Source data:

"""

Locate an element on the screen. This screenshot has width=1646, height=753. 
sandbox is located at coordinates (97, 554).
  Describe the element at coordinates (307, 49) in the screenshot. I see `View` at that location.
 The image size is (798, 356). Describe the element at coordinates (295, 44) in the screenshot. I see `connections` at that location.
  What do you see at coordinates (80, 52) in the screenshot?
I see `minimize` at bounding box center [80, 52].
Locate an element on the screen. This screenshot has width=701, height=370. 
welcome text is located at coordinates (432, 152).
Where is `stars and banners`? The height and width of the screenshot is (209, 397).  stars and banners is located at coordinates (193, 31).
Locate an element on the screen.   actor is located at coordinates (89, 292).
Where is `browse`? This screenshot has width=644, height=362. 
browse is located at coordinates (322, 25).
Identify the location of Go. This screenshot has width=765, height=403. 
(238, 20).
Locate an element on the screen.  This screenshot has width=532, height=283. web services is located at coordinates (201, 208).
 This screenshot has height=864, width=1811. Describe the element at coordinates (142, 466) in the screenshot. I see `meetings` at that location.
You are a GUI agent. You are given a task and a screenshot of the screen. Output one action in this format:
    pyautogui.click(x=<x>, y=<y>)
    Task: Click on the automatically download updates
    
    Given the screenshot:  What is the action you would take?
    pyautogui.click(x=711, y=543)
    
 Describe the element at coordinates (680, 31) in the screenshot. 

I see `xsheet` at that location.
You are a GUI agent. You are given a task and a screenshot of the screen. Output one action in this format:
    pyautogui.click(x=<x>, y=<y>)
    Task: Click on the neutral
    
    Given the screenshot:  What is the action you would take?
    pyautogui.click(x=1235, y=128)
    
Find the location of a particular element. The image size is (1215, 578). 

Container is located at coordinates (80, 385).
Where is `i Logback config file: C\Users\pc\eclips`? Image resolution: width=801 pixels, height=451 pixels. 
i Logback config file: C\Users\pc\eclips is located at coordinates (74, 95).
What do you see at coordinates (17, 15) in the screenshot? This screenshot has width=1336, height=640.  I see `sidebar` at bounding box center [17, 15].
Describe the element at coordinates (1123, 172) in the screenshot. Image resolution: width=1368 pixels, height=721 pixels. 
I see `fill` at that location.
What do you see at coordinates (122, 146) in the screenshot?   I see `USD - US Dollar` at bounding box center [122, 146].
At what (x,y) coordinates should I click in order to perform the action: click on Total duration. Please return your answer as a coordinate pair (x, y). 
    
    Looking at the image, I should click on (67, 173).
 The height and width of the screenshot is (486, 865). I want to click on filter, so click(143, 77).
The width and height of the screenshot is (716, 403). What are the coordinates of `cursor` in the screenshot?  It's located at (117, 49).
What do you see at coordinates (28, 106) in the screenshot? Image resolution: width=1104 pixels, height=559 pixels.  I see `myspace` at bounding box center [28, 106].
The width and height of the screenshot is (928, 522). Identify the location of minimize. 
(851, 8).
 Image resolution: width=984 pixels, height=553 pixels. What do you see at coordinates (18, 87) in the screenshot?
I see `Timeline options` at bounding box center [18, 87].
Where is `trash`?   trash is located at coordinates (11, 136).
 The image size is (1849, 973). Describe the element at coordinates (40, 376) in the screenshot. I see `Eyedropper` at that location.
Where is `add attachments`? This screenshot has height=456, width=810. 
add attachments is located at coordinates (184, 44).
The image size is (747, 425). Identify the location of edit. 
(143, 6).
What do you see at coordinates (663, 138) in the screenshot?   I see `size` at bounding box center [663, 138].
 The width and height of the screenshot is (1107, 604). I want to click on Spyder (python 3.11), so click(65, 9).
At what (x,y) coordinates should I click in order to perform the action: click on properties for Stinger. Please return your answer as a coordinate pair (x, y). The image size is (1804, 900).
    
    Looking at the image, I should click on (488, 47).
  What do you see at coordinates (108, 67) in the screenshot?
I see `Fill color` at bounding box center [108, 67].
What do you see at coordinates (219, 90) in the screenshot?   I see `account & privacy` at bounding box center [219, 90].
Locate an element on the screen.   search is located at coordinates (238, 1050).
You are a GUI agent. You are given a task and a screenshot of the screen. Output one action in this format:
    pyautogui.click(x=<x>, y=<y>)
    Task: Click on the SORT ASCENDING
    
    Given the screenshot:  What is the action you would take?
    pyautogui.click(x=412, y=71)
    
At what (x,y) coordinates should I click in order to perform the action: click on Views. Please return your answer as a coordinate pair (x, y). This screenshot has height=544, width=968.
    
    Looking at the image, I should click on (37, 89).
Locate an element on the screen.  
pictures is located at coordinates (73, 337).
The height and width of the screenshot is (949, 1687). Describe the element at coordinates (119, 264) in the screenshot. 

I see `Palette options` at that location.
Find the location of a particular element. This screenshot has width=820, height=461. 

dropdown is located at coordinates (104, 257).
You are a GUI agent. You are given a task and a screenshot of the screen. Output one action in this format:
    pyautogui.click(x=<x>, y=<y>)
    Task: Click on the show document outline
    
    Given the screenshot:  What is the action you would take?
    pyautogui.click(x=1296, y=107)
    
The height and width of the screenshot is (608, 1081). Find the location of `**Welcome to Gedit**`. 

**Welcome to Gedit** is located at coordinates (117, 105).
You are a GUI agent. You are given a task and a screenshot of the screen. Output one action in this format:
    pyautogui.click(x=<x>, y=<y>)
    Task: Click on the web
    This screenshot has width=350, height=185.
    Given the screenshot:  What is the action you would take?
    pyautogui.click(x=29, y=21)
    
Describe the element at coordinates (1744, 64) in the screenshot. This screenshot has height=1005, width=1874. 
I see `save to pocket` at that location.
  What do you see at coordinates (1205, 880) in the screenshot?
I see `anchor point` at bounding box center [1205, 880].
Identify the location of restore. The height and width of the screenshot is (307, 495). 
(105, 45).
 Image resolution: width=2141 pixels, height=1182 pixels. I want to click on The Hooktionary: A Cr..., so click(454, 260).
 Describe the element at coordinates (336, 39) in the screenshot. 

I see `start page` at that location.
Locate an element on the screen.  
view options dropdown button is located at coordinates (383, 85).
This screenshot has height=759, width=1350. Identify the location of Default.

"""

Direction » Convert all of the items above into a Markdown table with the columns "No." and "Line", giving each line its own numbered row and leaving out blank lines.

The result »
| No. | Line |
|---|---|
| 1 | Locate an element on the screen. This screenshot has width=1646, height=753.  |
| 2 | sandbox is located at coordinates (97, 554). |
| 3 |   Describe the element at coordinates (307, 49) in the screenshot. I see `View` at that location. |
| 4 |  The image size is (798, 356). Describe the element at coordinates (295, 44) in the screenshot. I see `connections` at that location. |
| 5 |   What do you see at coordinates (80, 52) in the screenshot? |
| 6 | I see `minimize` at bounding box center [80, 52]. |
| 7 | Locate an element on the screen. This screenshot has width=701, height=370.  |
| 8 | welcome text is located at coordinates (432, 152). |
| 9 | Where is `stars and banners`? The height and width of the screenshot is (209, 397).  stars and banners is located at coordinates (193, 31). |
| 10 | Locate an element on the screen.   actor is located at coordinates (89, 292). |
| 11 | Where is `browse`? This screenshot has width=644, height=362.  |
| 12 | browse is located at coordinates (322, 25). |
| 13 | Identify the location of Go. This screenshot has width=765, height=403.  |
| 14 | (238, 20). |
| 15 | Locate an element on the screen.  This screenshot has width=532, height=283. web services is located at coordinates (201, 208). |
| 16 |  This screenshot has height=864, width=1811. Describe the element at coordinates (142, 466) in the screenshot. I see `meetings` at that location. |
| 17 | You are a GUI agent. You are given a task and a screenshot of the screen. Output one action in this format: |
| 18 |     pyautogui.click(x=<x>, y=<y>) |
| 19 |     Task: Click on the automatically download updates |
| 20 |     Given the screenshot:  What is the action you would take? |
| 21 |     pyautogui.click(x=711, y=543) |
| 22 |  Describe the element at coordinates (680, 31) in the screenshot.  |
| 23 | I see `xsheet` at that location. |
| 24 | You are a GUI agent. You are given a task and a screenshot of the screen. Output one action in this format: |
| 25 |     pyautogui.click(x=<x>, y=<y>) |
| 26 |     Task: Click on the neutral |
| 27 |     Given the screenshot:  What is the action you would take? |
| 28 |     pyautogui.click(x=1235, y=128) |
| 29 | Find the location of a particular element. The image size is (1215, 578).  |
| 30 | Container is located at coordinates (80, 385). |
| 31 | Where is `i Logback config file: C\Users\pc\eclips`? Image resolution: width=801 pixels, height=451 pixels.  |
| 32 | i Logback config file: C\Users\pc\eclips is located at coordinates (74, 95). |
| 33 | What do you see at coordinates (17, 15) in the screenshot? This screenshot has width=1336, height=640.  I see `sidebar` at bounding box center [17, 15]. |
| 34 | Describe the element at coordinates (1123, 172) in the screenshot. Image resolution: width=1368 pixels, height=721 pixels.  |
| 35 | I see `fill` at that location. |
| 36 | What do you see at coordinates (122, 146) in the screenshot?   I see `USD - US Dollar` at bounding box center [122, 146]. |
| 37 | At what (x,y) coordinates should I click in order to perform the action: click on Total duration. Please return your answer as a coordinate pair (x, y).  |
| 38 |     Looking at the image, I should click on (67, 173). |
| 39 |  The height and width of the screenshot is (486, 865). I want to click on filter, so click(143, 77). |
| 40 | The width and height of the screenshot is (716, 403). What are the coordinates of `cursor` in the screenshot?  It's located at (117, 49). |
| 41 | What do you see at coordinates (28, 106) in the screenshot? Image resolution: width=1104 pixels, height=559 pixels.  I see `myspace` at bounding box center [28, 106]. |
| 42 | The width and height of the screenshot is (928, 522). Identify the location of minimize.  |
| 43 | (851, 8). |
| 44 |  Image resolution: width=984 pixels, height=553 pixels. What do you see at coordinates (18, 87) in the screenshot? |
| 45 | I see `Timeline options` at bounding box center [18, 87]. |
| 46 | Where is `trash`?   trash is located at coordinates (11, 136). |
| 47 |  The image size is (1849, 973). Describe the element at coordinates (40, 376) in the screenshot. I see `Eyedropper` at that location. |
| 48 | Where is `add attachments`? This screenshot has height=456, width=810.  |
| 49 | add attachments is located at coordinates (184, 44). |
| 50 | The image size is (747, 425). Identify the location of edit.  |
| 51 | (143, 6). |
| 52 | What do you see at coordinates (663, 138) in the screenshot?   I see `size` at bounding box center [663, 138]. |
| 53 |  The width and height of the screenshot is (1107, 604). I want to click on Spyder (python 3.11), so click(65, 9). |
| 54 | At what (x,y) coordinates should I click in order to perform the action: click on properties for Stinger. Please return your answer as a coordinate pair (x, y). The image size is (1804, 900). |
| 55 |     Looking at the image, I should click on (488, 47). |
| 56 |   What do you see at coordinates (108, 67) in the screenshot? |
| 57 | I see `Fill color` at bounding box center [108, 67]. |
| 58 | What do you see at coordinates (219, 90) in the screenshot?   I see `account & privacy` at bounding box center [219, 90]. |
| 59 | Locate an element on the screen.   search is located at coordinates (238, 1050). |
| 60 | You are a GUI agent. You are given a task and a screenshot of the screen. Output one action in this format: |
| 61 |     pyautogui.click(x=<x>, y=<y>) |
| 62 |     Task: Click on the SORT ASCENDING |
| 63 |     Given the screenshot:  What is the action you would take? |
| 64 |     pyautogui.click(x=412, y=71) |
| 65 | At what (x,y) coordinates should I click in order to perform the action: click on Views. Please return your answer as a coordinate pair (x, y). This screenshot has height=544, width=968. |
| 66 |     Looking at the image, I should click on (37, 89). |
| 67 | Locate an element on the screen.   |
| 68 | pictures is located at coordinates (73, 337). |
| 69 | The height and width of the screenshot is (949, 1687). Describe the element at coordinates (119, 264) in the screenshot.  |
| 70 | I see `Palette options` at that location. |
| 71 | Find the location of a particular element. This screenshot has width=820, height=461.  |
| 72 | dropdown is located at coordinates (104, 257). |
| 73 | You are a GUI agent. You are given a task and a screenshot of the screen. Output one action in this format: |
| 74 |     pyautogui.click(x=<x>, y=<y>) |
| 75 |     Task: Click on the show document outline |
| 76 |     Given the screenshot:  What is the action you would take? |
| 77 |     pyautogui.click(x=1296, y=107) |
| 78 | The height and width of the screenshot is (608, 1081). Find the location of `**Welcome to Gedit**`.  |
| 79 | **Welcome to Gedit** is located at coordinates (117, 105). |
| 80 | You are a GUI agent. You are given a task and a screenshot of the screen. Output one action in this format: |
| 81 |     pyautogui.click(x=<x>, y=<y>) |
| 82 |     Task: Click on the web |
| 83 |     This screenshot has width=350, height=185. |
| 84 |     Given the screenshot:  What is the action you would take? |
| 85 |     pyautogui.click(x=29, y=21) |
| 86 | Describe the element at coordinates (1744, 64) in the screenshot. This screenshot has height=1005, width=1874.  |
| 87 | I see `save to pocket` at that location. |
| 88 |   What do you see at coordinates (1205, 880) in the screenshot? |
| 89 | I see `anchor point` at bounding box center [1205, 880]. |
| 90 | Identify the location of restore. The height and width of the screenshot is (307, 495).  |
| 91 | (105, 45). |
| 92 |  Image resolution: width=2141 pixels, height=1182 pixels. I want to click on The Hooktionary: A Cr..., so click(454, 260). |
| 93 |  Describe the element at coordinates (336, 39) in the screenshot.  |
| 94 | I see `start page` at that location. |
| 95 | Locate an element on the screen.   |
| 96 | view options dropdown button is located at coordinates (383, 85). |
| 97 | This screenshot has height=759, width=1350. Identify the location of Default. |